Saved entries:
-------

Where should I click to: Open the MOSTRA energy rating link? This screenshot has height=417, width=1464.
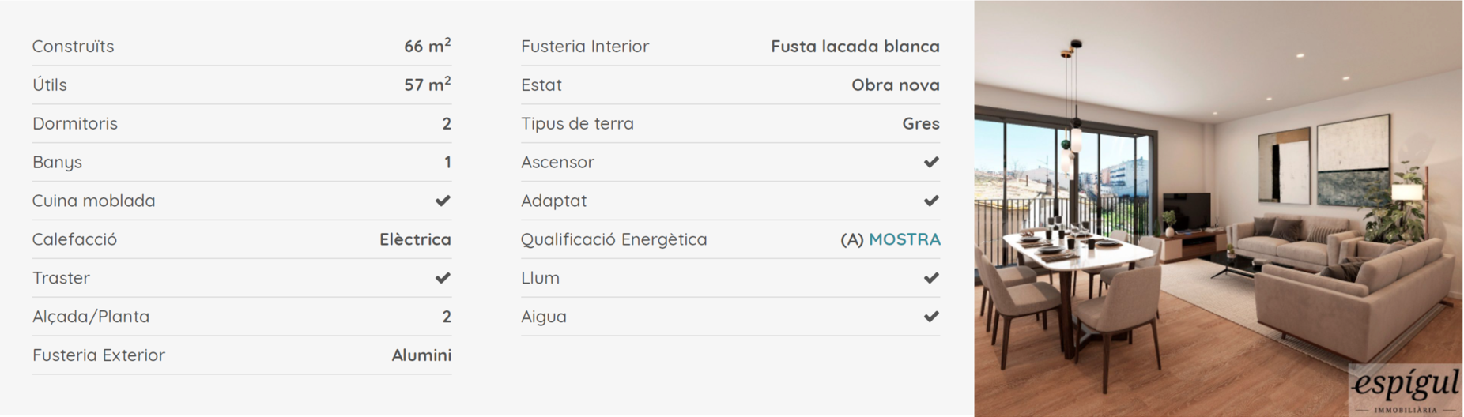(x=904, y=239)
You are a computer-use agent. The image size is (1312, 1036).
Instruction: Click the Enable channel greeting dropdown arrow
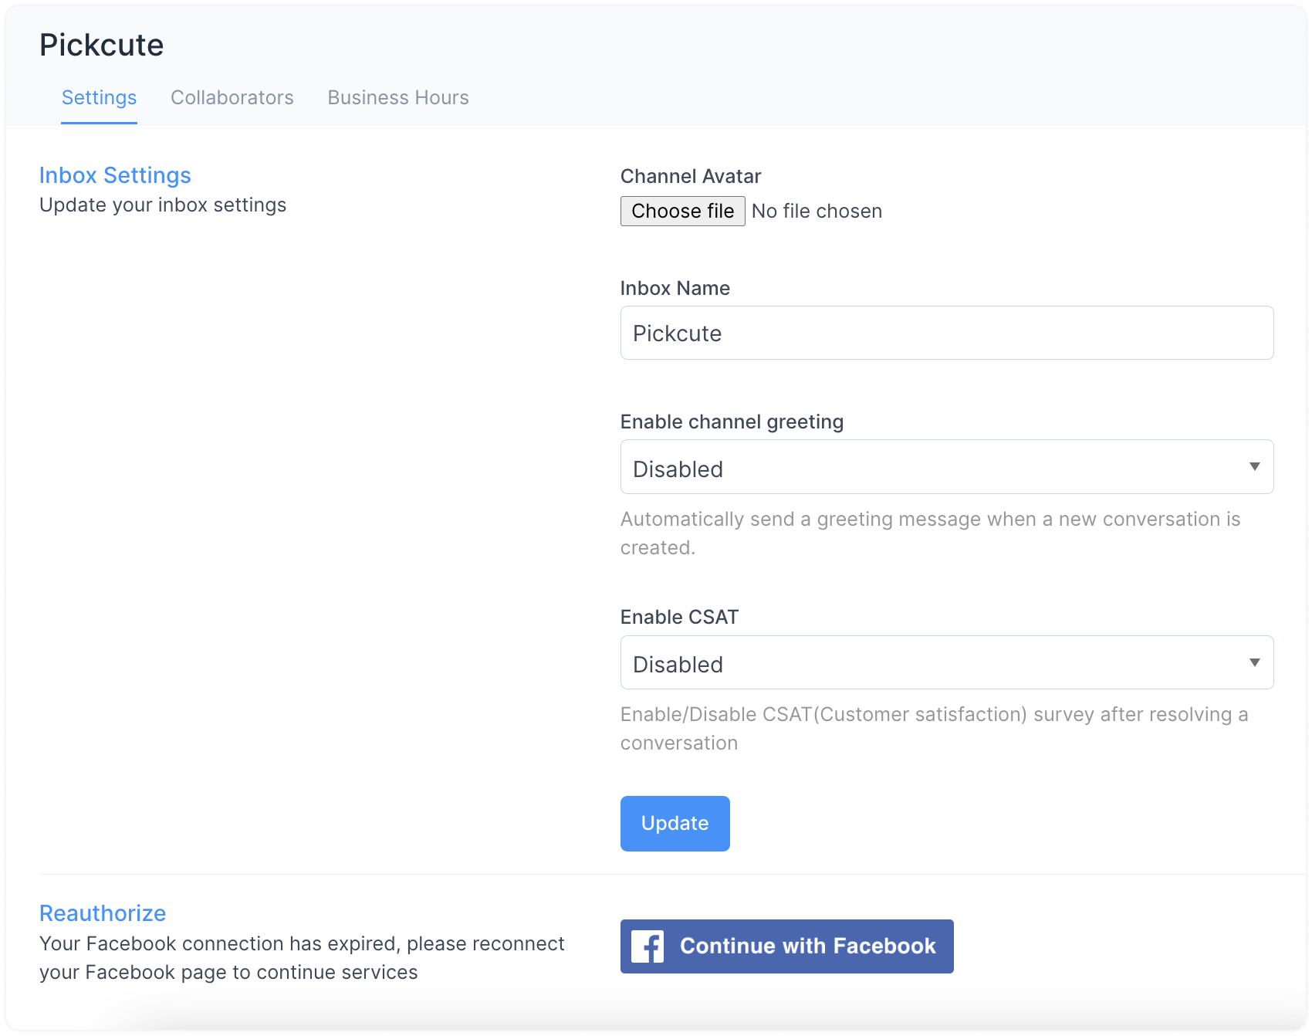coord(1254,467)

-------

§ **Exercise brief**
Only exact lines belong in the answer: those from the beginning of the entries above through the line holding "You are a computer-use", with no pictures.

§ **Problem solution**
Where should I click to: Open the MOSTRA energy rating link? This screenshot has height=417, width=1464.
(x=904, y=239)
You are a computer-use agent. The image size is (1312, 1036).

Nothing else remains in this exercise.